TEXTE DE LECTURE:
A l'occasion de leur 100e anniversaire, les Laboratoires Roche organisent une série de soirées-débats qui ont pour but « d'aller vers la société civile et d'en tirer une réflexion, et de rapprocher la science et la société qui sont en train de s'éloigner ». La dernière en date était consacrée au thème « Recherche et vie : contexte éthique et culturel », avec le parrainage de l'INSERM et du ministre de la Santé, et sous le haut patronage de la ministre déléguée à la Recherche.
Un sujet d'actualité au moment de la discussion du projet de loi sur la bioéthique. Recherche sur les cellules souches, OGM, clonage thérapeutique : l'actualité scientifique des derniers mois a montré que les pays européens n'ont pas nécessairement les mêmes approches éthiques sur ces questions. « Il y a une diversité étonnante de critères culturels dans les différents pays d'Europe, remarque Armelle Debru, professeur d'histoire de la médecine à Paris-V. Les raisons en sont d'origines religieuses (les modèles religieux sont très importants en bioéthique), les différences de conception du droit (droit romain écrit et common law) et une expérience différente de l'histoire. » Une analyse confirmée par le théologien catholique Olivier de Dinechin : « La Réforme a divisé l'Europe en deux grandes parties : l'Europe catholique, plus unifiée et hiérarchisée, et l'Europe protestante, qui a développé plus tôt l'idée de libre examen. »

[Lignes enregistrées]
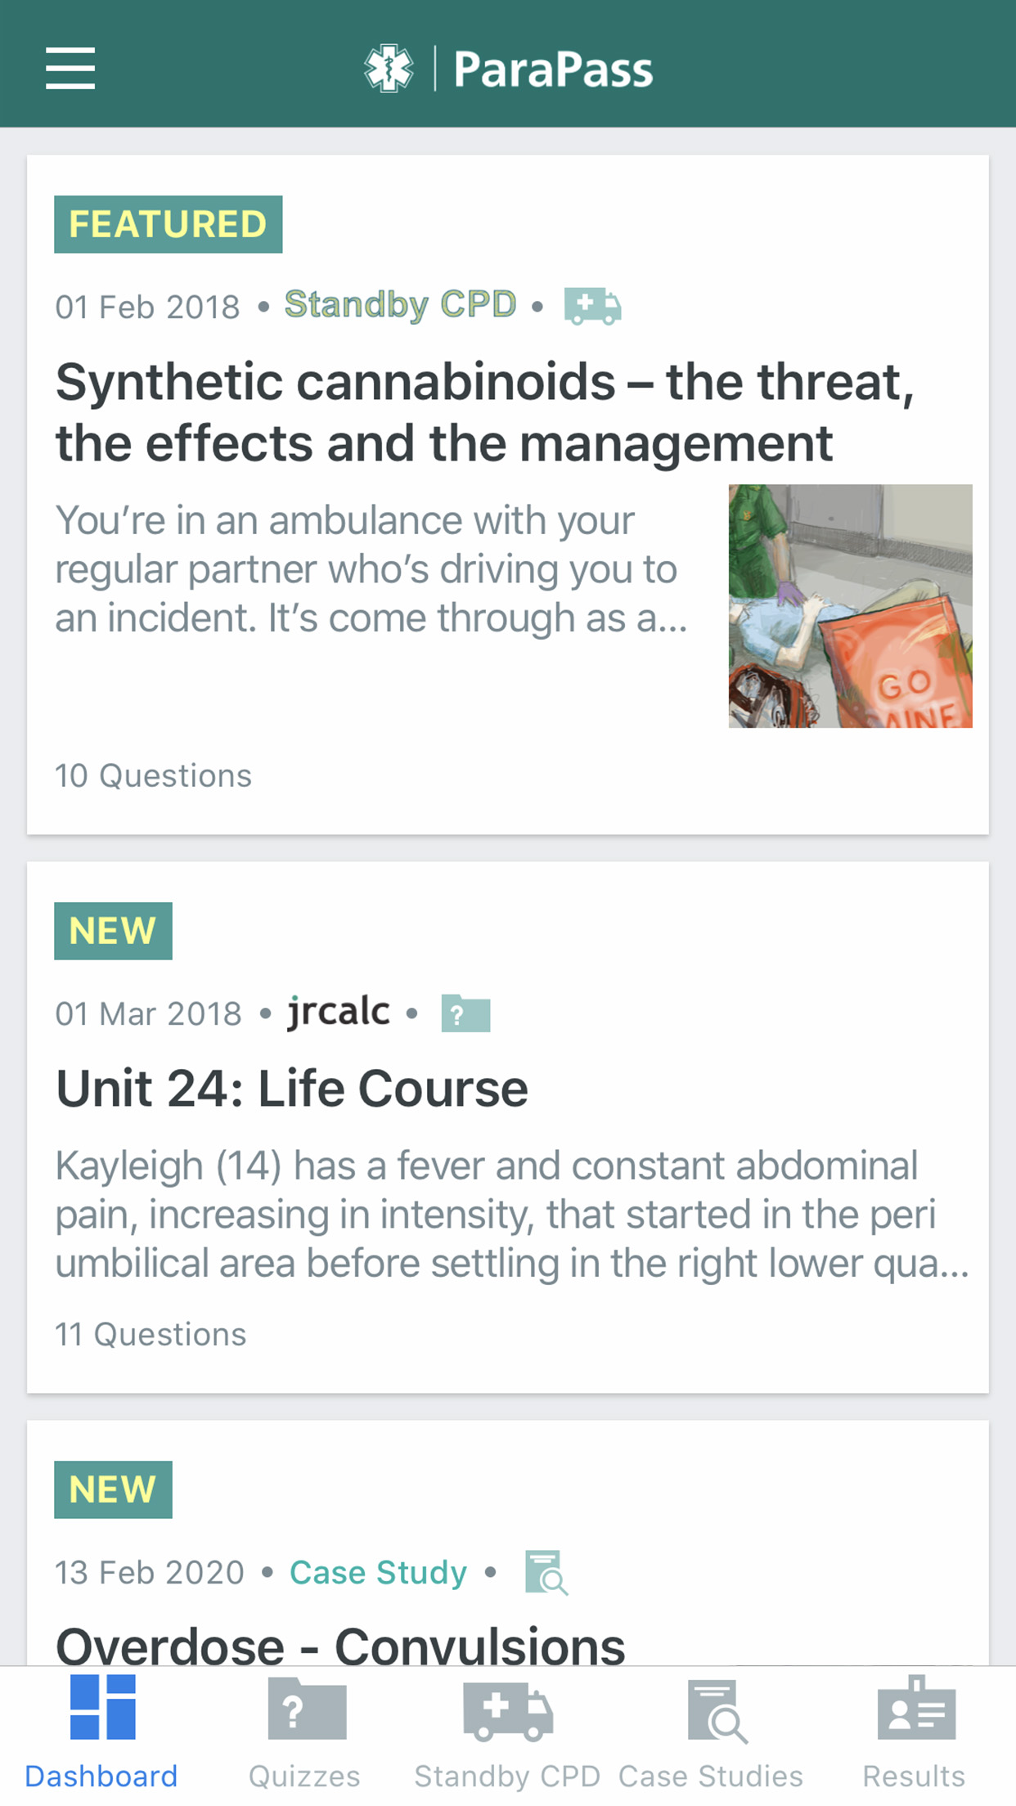Tap the FEATURED badge

coord(168,224)
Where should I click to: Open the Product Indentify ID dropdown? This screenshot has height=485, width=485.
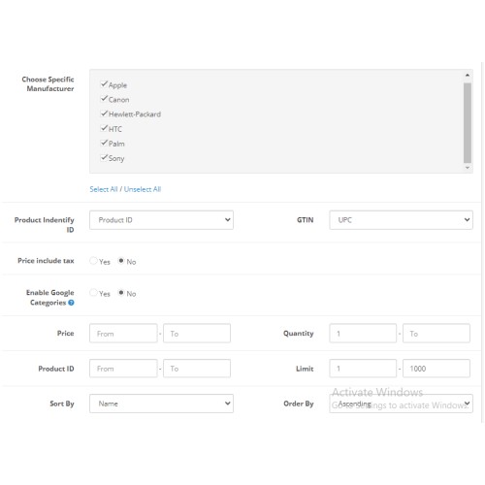[161, 220]
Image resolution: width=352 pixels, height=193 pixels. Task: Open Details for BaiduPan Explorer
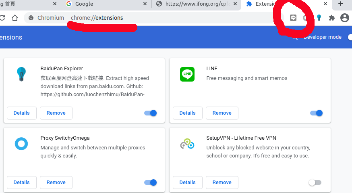point(22,113)
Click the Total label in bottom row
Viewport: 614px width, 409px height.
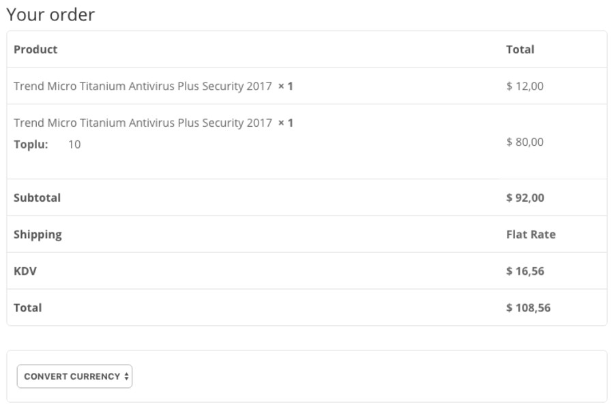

TÂCHE DEMANDÉE A: Dans le texte sur les soirées-débats de Roche, quelle fonction est attribuée à Armelle Debru ?
TÂCHE DEMANDÉE B: Recopiez le passage du texte sur les soirées-débats de Roche situé entre « A l'occasion de » et « à la Recherche. », bornes incluses.

VOTRE SOLUTION A: Professeur d'histoire de la médecine à Paris-V.

VOTRE SOLUTION B:
A l'occasion de leur 100e anniversaire, les Laboratoires Roche organisent une série de soirées-débats qui ont pour but « d'aller vers la société civile et d'en tirer une réflexion, et de rapprocher la science et la société qui sont en train de s'éloigner ». La dernière en date était consacrée au thème « Recherche et vie : contexte éthique et culturel », avec le parrainage de l'INSERM et du ministre de la Santé, et sous le haut patronage de la ministre déléguée à la Recherche.